WORK REQUEST
Would you retype exactly the lines below, starting with the one that has "This screenshot has height=487, width=973." and going on through the one that has "Task: Select the blue Categoria 1 bar", with no pictures and nothing else?
::::
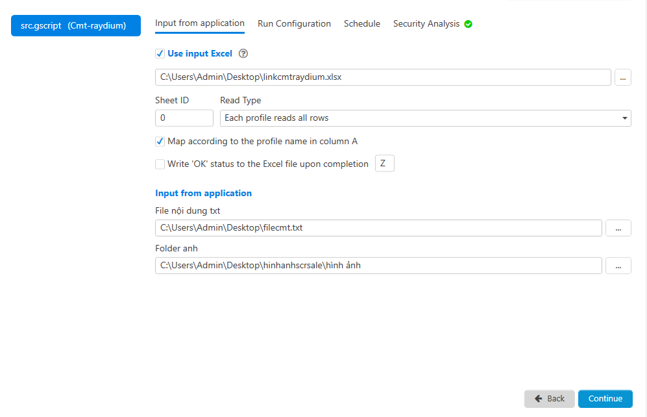The image size is (647, 417).
Task: Click the help icon beside Use input Excel
Action: click(243, 54)
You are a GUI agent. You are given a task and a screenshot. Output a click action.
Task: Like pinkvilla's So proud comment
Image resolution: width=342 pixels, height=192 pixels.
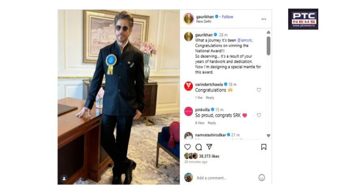point(259,115)

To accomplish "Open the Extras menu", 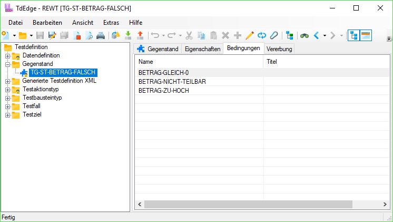I will (111, 23).
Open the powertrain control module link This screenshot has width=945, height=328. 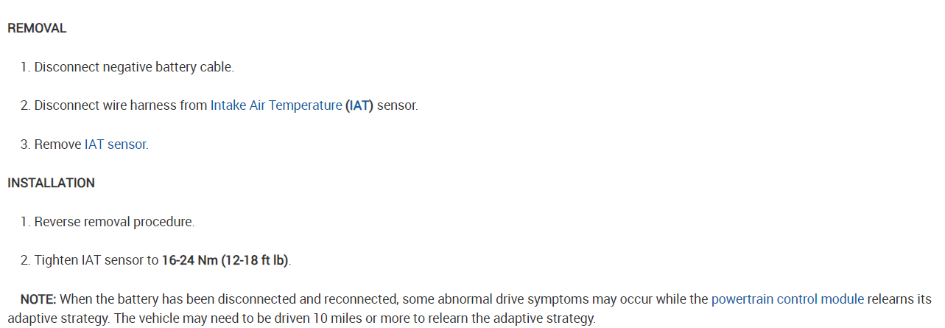pyautogui.click(x=787, y=299)
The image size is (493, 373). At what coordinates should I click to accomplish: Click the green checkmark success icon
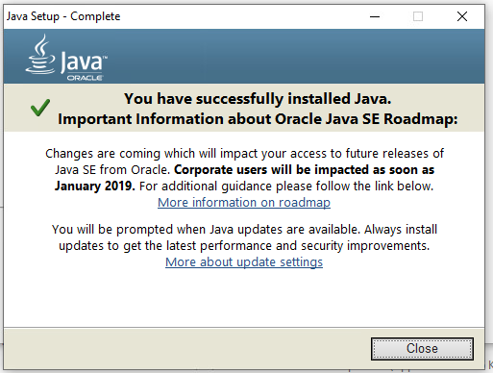pyautogui.click(x=40, y=108)
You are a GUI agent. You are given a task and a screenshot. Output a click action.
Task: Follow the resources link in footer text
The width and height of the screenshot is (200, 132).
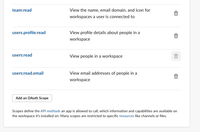(127, 116)
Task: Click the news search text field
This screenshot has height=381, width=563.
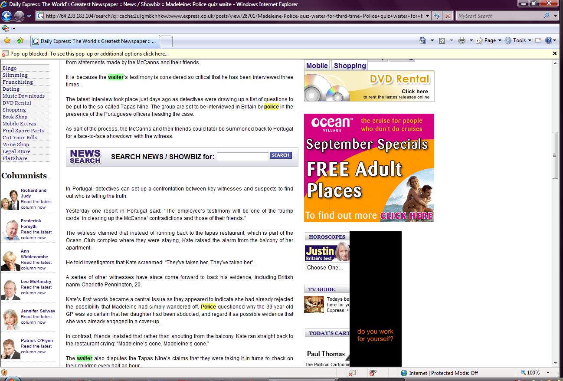Action: (x=242, y=157)
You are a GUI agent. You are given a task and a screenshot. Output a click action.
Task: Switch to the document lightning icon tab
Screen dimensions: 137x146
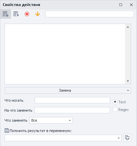click(x=16, y=14)
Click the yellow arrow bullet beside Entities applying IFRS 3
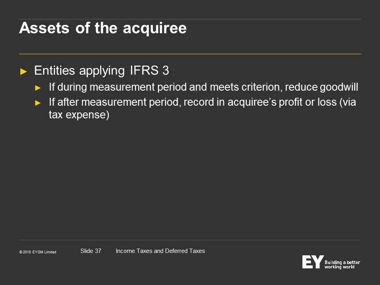This screenshot has width=380, height=285. pyautogui.click(x=23, y=72)
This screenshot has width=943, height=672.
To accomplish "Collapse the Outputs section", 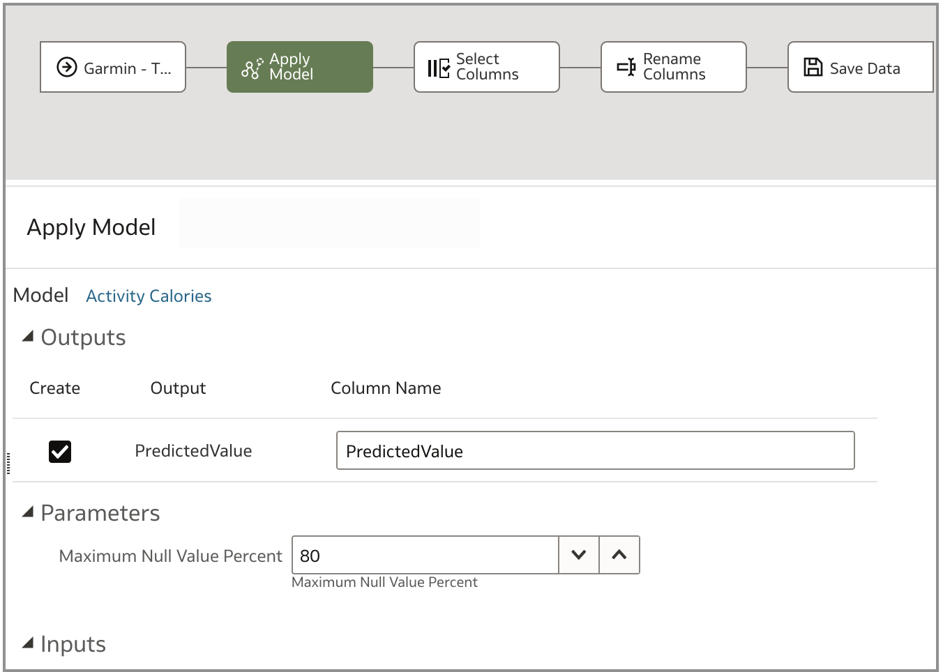I will (x=28, y=337).
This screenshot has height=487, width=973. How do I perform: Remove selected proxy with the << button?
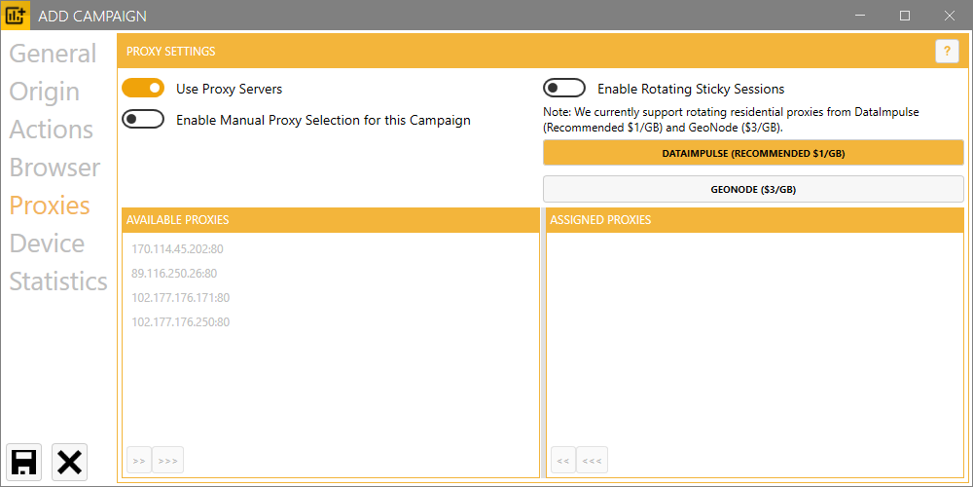562,460
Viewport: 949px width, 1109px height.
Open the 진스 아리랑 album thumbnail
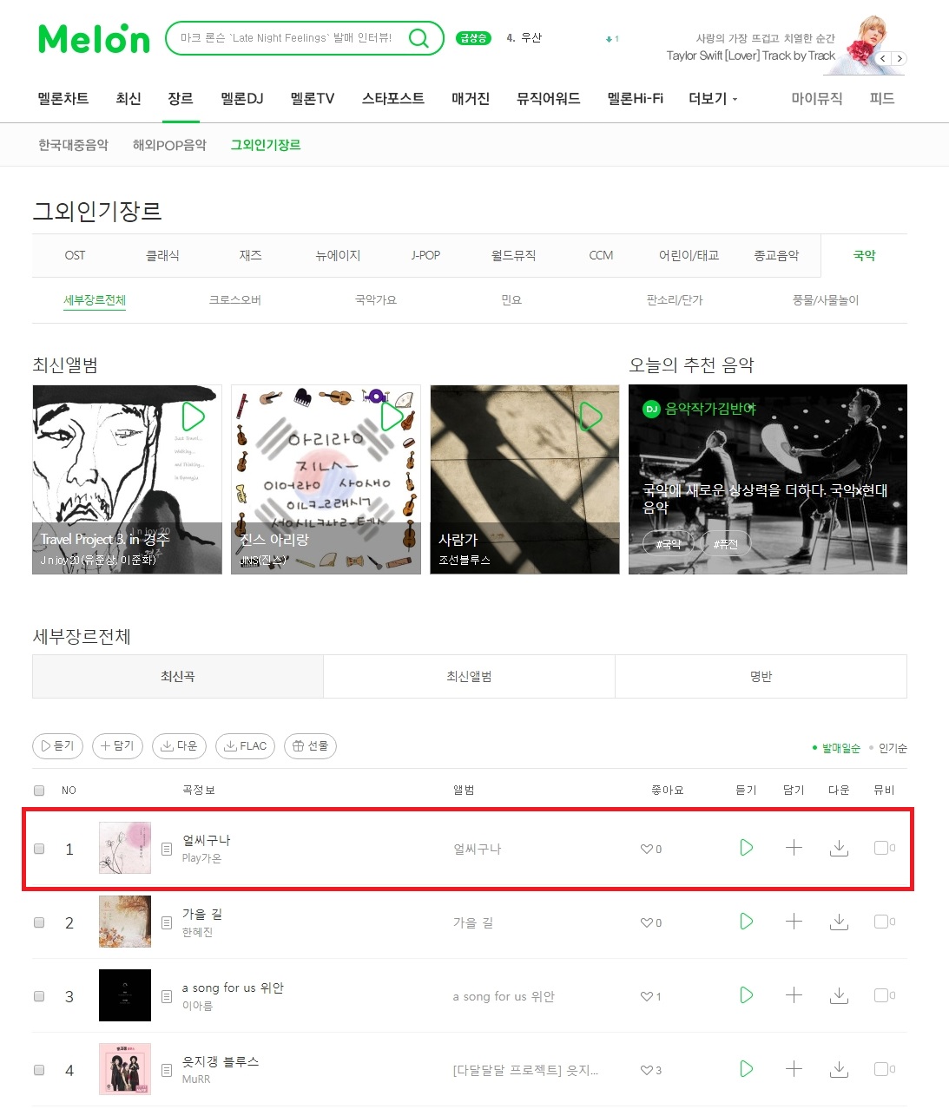tap(326, 479)
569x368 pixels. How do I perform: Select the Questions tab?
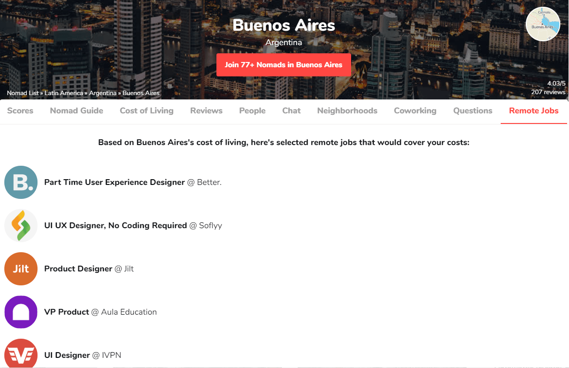click(x=473, y=110)
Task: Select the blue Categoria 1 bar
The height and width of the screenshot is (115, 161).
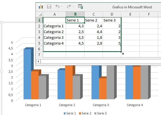Action: [x=27, y=74]
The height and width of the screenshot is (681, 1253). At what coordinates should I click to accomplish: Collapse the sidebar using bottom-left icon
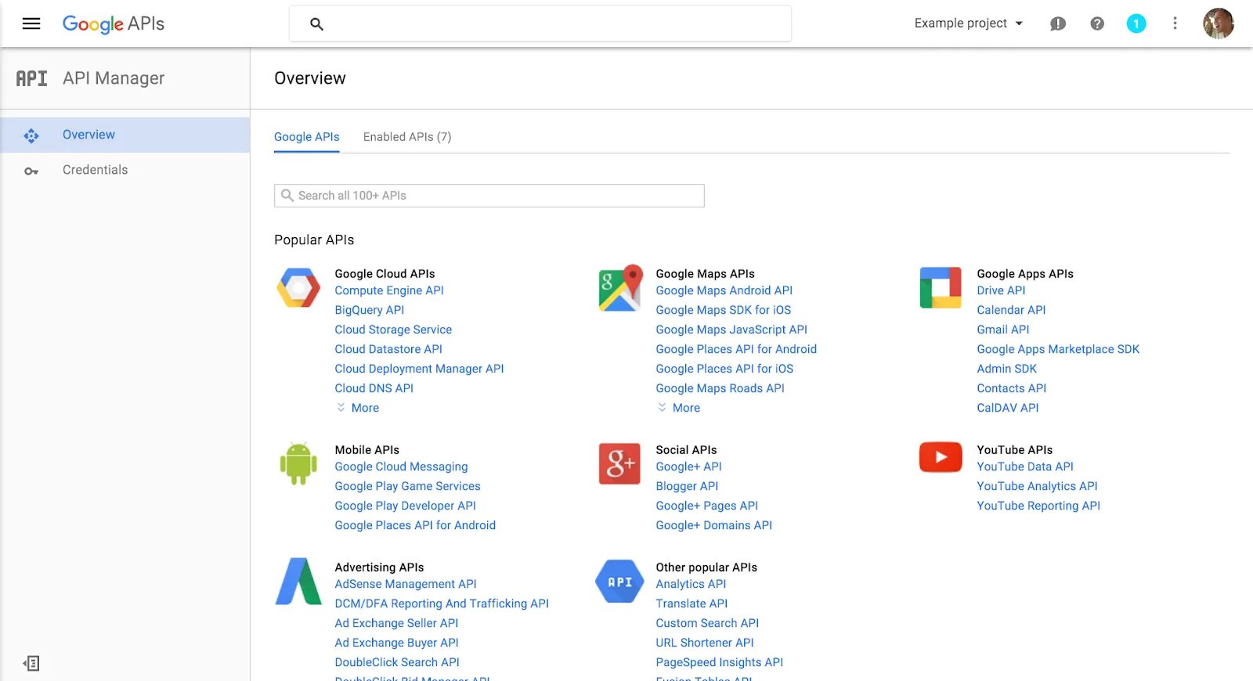[31, 663]
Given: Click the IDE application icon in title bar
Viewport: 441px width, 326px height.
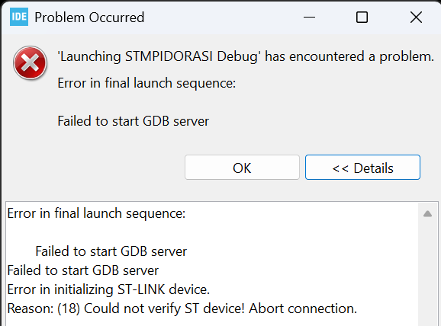Looking at the screenshot, I should click(19, 17).
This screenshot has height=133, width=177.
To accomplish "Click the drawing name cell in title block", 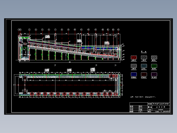I will pyautogui.click(x=161, y=107).
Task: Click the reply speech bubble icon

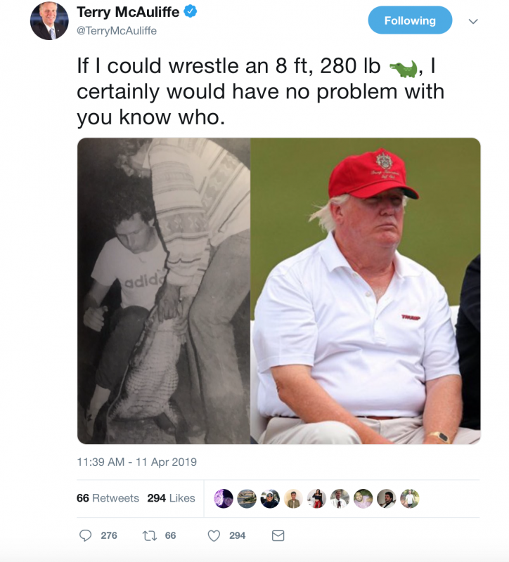Action: pyautogui.click(x=85, y=535)
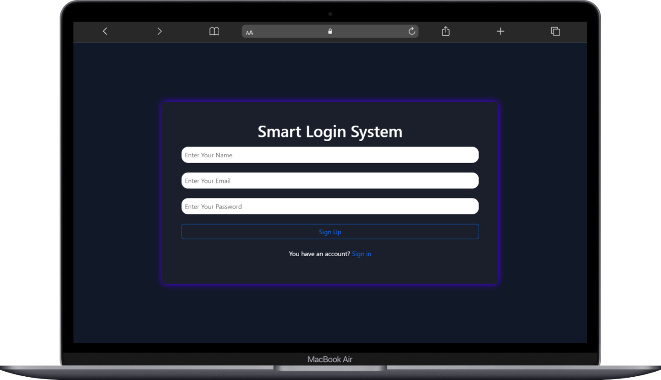The width and height of the screenshot is (661, 380).
Task: Click the "You have an account?" text
Action: pos(319,254)
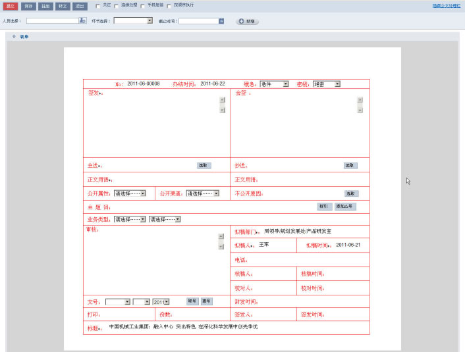
Task: Collapse the 表单 panel arrow icon
Action: tap(14, 36)
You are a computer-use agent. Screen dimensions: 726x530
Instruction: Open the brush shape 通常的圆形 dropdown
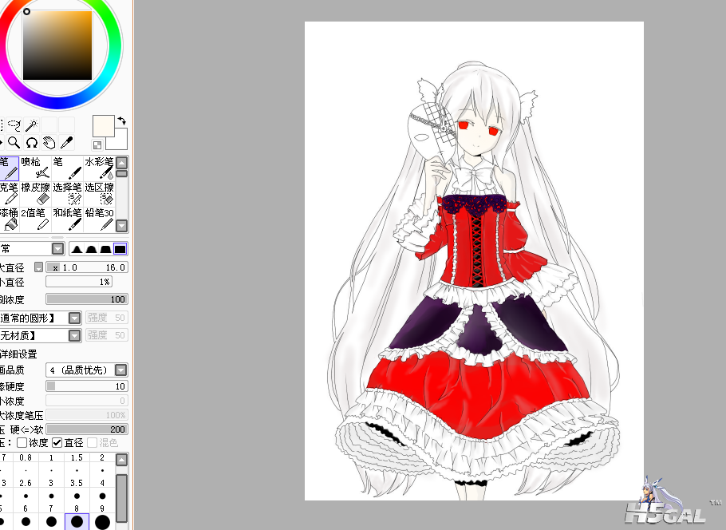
::::
TASK RESULT
This screenshot has height=487, width=973. How do I perform: Remove selected proxy with the << button?
562,460
Viewport: 949px width, 1109px height.
Open the 진스 아리랑 album thumbnail
tap(326, 479)
569x368 pixels. How do I perform: Select the Questions tab?
click(x=473, y=110)
Task: Select the blue Categoria 1 bar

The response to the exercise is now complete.